Tout le livre est de cette même eau, soumis à une poésie sensuelle voguant entre la narration poétique et les poèmes en vers libres, transcendant les genres afin de sauter dans le descriptif le plus obstiné, avec une délectation matérielle et bachelardienne. Nous nous immisçons avec le poète dans une histoire de désirs, le docteur David étant convoité par Blue et sa soeur Léonie, et attiré par le trop beau James Dean, lui-même proche de la prostituée Laetitia Bonheur.

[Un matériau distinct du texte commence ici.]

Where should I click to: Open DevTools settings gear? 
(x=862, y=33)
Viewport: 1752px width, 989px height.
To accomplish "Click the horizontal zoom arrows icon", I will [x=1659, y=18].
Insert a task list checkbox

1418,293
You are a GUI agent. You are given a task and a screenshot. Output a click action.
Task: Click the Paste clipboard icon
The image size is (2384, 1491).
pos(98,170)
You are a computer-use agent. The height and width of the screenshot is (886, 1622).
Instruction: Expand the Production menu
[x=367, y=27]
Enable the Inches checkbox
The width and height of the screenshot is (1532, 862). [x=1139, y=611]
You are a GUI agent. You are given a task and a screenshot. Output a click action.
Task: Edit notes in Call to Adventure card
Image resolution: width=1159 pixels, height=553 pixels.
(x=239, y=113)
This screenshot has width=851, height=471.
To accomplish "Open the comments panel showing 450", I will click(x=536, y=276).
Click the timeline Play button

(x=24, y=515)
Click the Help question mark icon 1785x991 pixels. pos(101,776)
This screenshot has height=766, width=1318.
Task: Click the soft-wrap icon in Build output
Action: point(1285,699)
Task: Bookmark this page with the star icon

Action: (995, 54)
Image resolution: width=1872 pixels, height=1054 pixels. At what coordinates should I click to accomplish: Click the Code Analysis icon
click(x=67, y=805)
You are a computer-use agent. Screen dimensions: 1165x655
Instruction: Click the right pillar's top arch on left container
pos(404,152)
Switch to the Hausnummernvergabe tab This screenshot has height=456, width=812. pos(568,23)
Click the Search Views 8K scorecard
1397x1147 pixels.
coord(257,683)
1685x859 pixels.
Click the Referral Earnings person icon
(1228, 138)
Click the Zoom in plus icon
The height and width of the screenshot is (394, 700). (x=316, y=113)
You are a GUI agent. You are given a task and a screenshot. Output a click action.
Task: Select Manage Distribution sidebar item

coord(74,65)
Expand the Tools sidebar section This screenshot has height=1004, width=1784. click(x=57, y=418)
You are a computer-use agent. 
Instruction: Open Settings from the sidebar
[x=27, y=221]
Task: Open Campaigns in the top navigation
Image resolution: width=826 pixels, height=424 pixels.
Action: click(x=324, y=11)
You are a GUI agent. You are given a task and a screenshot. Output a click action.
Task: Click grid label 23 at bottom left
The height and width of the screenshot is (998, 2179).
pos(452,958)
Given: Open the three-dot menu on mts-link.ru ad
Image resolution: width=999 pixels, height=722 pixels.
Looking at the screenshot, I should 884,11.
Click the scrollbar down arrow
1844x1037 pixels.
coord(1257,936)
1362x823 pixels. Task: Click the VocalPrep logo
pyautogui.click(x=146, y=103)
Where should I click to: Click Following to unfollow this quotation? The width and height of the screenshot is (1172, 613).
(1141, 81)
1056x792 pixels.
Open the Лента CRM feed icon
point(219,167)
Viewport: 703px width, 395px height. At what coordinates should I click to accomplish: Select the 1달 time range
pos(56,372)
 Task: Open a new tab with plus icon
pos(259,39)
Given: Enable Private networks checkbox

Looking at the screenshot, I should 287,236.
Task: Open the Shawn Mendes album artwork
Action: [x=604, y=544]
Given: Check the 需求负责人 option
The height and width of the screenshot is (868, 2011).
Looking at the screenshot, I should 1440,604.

Mais il y a aussi, influence proustienne, le temps qui fait tout sombrer : « Il était sept heures dans la maison de Pointe-au-Père, l’horloge, dans le corridor, venait de sonner sept coups assourdis par la touffeur des fougères. C’était là du temps absolu, sans suite logique ni nécessité, un temps sans événements fait du battement alternatif entre des moments fragiles et des instants aigus. Un temps sans passé ni avenir coïncidant, palimpseste, avec la pensée immémoriale des personnages ici rassemblés. »

 

Insistons sur le fait que c’est un livre de poète, poète qui aime se repaître des images et des audaces linguistiques, qui propose un condensé de sa manière et de ses propres images fondatrices. Le livre est très beau, difficile même pour qui n’aimerait pas les splendeurs profuses, mais qui donne ce plaisir rare d’une écriture raffinée, extrêmement jouissive et qui, à elle seule, tient le pari de la fiction.